GIVEN RECORDS Block Start

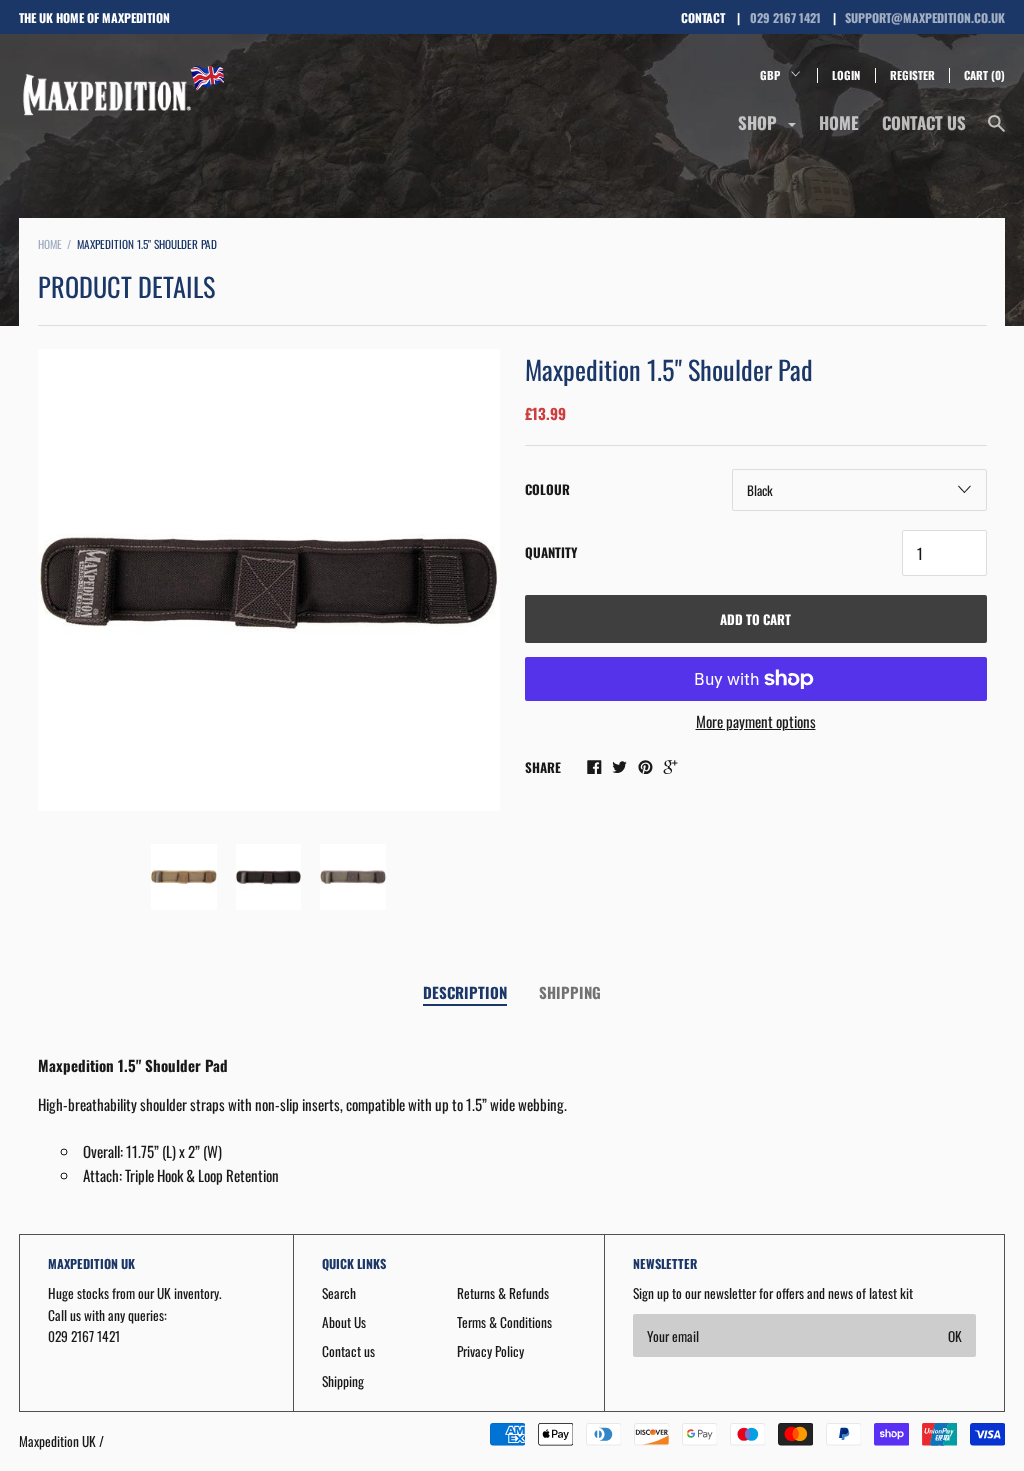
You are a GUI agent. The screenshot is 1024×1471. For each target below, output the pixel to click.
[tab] (465, 993)
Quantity (551, 552)
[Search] (996, 131)
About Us (344, 1322)
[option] (269, 580)
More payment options (756, 721)
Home (839, 122)
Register (912, 75)
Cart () (984, 75)
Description (465, 992)
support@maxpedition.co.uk (925, 17)
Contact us (924, 122)
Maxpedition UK (57, 1441)
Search (339, 1293)
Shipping (570, 992)
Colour (547, 489)
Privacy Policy (490, 1351)
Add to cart (755, 619)
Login (846, 75)
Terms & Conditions (504, 1322)
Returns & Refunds (503, 1293)
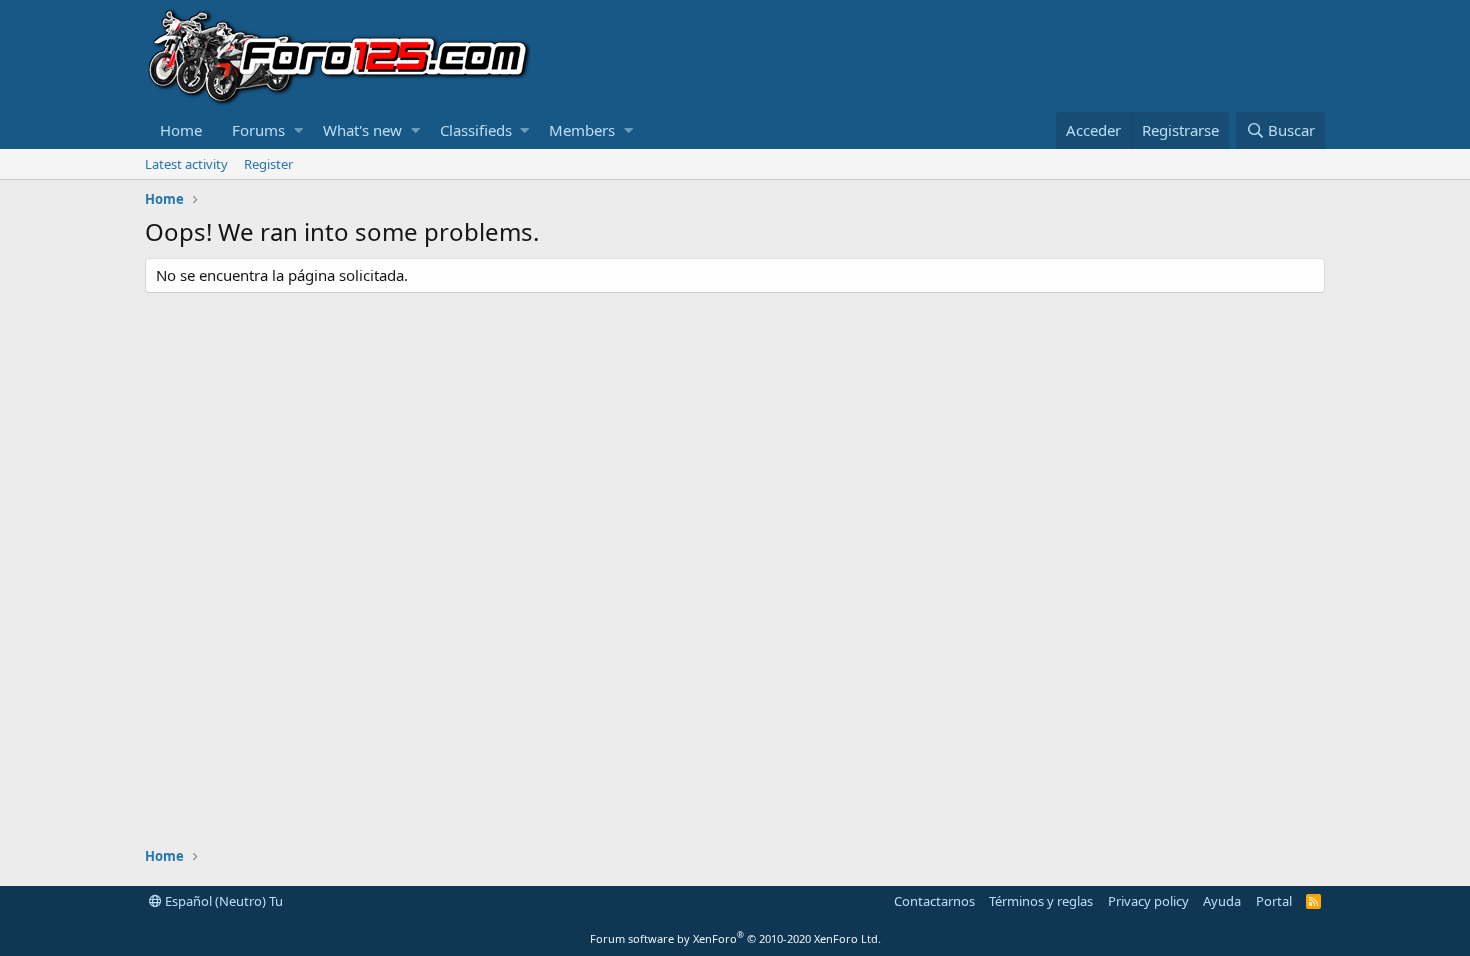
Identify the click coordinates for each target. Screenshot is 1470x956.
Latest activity (186, 164)
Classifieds (476, 130)
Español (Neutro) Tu (222, 901)
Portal (1274, 901)
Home (181, 130)
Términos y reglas (1041, 901)
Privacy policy (1148, 901)
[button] (298, 130)
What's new (362, 130)
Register (268, 164)
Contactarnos (934, 901)
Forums (258, 130)
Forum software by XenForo (735, 938)
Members (582, 130)
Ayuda (1222, 901)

GIVEN RECORDS Block End

◆ **WHAT IS EXPECTED**
Restate the material above word for word; pictures do not belong in the copy.

◆ **RESPONSE TO THIS TASK**
You are a GUI agent. The screenshot is 1024×1471. For each target below, output the pixel to click.
[tab] (465, 993)
Quantity (551, 552)
[Search] (996, 131)
About Us (344, 1322)
[option] (269, 580)
More payment options (756, 721)
Home (839, 122)
Register (912, 75)
Cart () (984, 75)
Description (465, 992)
support@maxpedition.co.uk (925, 17)
Contact us (924, 122)
Maxpedition UK (57, 1441)
Search (339, 1293)
Shipping (570, 992)
Colour (547, 489)
Privacy Policy (490, 1351)
Add to cart (755, 619)
Login (846, 75)
Terms & Conditions (504, 1322)
Returns & Refunds (503, 1293)
Identify the click coordinates for each target. Screenshot is 1470x956.
Latest activity (186, 164)
Classifieds (476, 130)
Español (Neutro) Tu (222, 901)
Portal (1274, 901)
Home (181, 130)
Términos y reglas (1041, 901)
Privacy policy (1148, 901)
[button] (298, 130)
What's new (362, 130)
Register (268, 164)
Contactarnos (934, 901)
Forums (258, 130)
Forum software by XenForo (735, 938)
Members (582, 130)
Ayuda (1222, 901)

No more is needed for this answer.